**Description of the task:**
Reproduce word for word everything from the start of the items below down to and including the line that contains "should pyautogui.click(x=614, y=382).".

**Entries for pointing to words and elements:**
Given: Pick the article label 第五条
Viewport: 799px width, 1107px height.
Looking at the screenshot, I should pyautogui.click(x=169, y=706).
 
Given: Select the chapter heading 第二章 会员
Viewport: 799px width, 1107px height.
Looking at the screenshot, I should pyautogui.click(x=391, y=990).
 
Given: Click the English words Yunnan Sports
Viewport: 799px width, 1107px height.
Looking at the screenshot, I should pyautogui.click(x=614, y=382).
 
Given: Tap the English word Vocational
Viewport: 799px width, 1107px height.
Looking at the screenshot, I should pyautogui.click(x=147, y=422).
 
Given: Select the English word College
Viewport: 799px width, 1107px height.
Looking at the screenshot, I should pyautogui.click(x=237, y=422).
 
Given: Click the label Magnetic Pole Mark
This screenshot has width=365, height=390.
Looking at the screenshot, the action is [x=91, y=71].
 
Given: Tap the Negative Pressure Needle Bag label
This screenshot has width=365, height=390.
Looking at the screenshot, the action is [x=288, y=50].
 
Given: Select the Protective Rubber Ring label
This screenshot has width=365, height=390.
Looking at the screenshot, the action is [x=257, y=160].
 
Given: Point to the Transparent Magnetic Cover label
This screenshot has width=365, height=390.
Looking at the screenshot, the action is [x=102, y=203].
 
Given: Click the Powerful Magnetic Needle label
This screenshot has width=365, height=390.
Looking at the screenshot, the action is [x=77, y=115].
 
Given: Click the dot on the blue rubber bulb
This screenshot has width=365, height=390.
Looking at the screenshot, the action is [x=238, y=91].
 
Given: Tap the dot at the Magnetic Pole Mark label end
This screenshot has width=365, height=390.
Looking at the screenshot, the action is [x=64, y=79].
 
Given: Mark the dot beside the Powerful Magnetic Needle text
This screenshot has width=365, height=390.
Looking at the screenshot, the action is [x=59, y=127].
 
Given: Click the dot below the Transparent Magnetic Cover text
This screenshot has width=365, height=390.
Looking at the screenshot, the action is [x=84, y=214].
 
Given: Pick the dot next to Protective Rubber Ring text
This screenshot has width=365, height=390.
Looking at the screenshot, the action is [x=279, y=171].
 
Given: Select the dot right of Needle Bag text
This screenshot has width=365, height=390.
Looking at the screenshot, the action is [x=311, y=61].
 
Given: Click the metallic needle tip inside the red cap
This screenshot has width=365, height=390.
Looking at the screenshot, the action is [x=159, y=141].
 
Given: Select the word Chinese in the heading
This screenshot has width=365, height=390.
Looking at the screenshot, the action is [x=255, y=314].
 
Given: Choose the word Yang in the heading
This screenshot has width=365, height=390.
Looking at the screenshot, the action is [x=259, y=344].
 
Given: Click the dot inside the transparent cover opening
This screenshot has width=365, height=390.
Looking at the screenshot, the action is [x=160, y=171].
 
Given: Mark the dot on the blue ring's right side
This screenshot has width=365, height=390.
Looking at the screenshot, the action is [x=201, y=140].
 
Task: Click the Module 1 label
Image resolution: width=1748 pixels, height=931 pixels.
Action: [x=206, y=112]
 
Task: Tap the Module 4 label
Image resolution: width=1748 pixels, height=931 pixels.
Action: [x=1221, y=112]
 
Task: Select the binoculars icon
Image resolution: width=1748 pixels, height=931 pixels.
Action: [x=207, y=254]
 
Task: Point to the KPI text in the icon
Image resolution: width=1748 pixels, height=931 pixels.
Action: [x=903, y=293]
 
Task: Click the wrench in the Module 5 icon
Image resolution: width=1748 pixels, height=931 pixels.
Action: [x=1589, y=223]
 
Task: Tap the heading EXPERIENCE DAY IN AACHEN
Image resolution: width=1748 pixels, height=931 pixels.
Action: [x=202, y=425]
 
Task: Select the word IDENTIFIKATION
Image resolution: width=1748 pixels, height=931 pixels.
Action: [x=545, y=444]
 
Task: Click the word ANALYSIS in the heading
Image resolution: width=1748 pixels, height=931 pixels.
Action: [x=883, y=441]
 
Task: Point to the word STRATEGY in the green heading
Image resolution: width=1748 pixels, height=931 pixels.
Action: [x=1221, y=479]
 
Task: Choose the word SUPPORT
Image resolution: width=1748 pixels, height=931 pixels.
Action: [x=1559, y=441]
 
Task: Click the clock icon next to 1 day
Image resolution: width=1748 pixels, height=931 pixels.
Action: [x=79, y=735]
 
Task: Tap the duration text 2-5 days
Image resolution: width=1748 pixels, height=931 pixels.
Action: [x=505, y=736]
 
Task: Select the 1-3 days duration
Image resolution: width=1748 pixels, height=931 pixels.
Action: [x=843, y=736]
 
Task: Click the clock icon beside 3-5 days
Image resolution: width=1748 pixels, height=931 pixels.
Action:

**The reply:**
Given: Pick the article label 第五条
Viewport: 799px width, 1107px height.
Looking at the screenshot, I should pyautogui.click(x=169, y=706).
 
Given: Select the chapter heading 第二章 会员
Viewport: 799px width, 1107px height.
Looking at the screenshot, I should pyautogui.click(x=391, y=990).
 
Given: Click the English words Yunnan Sports
Viewport: 799px width, 1107px height.
Looking at the screenshot, I should pyautogui.click(x=614, y=382).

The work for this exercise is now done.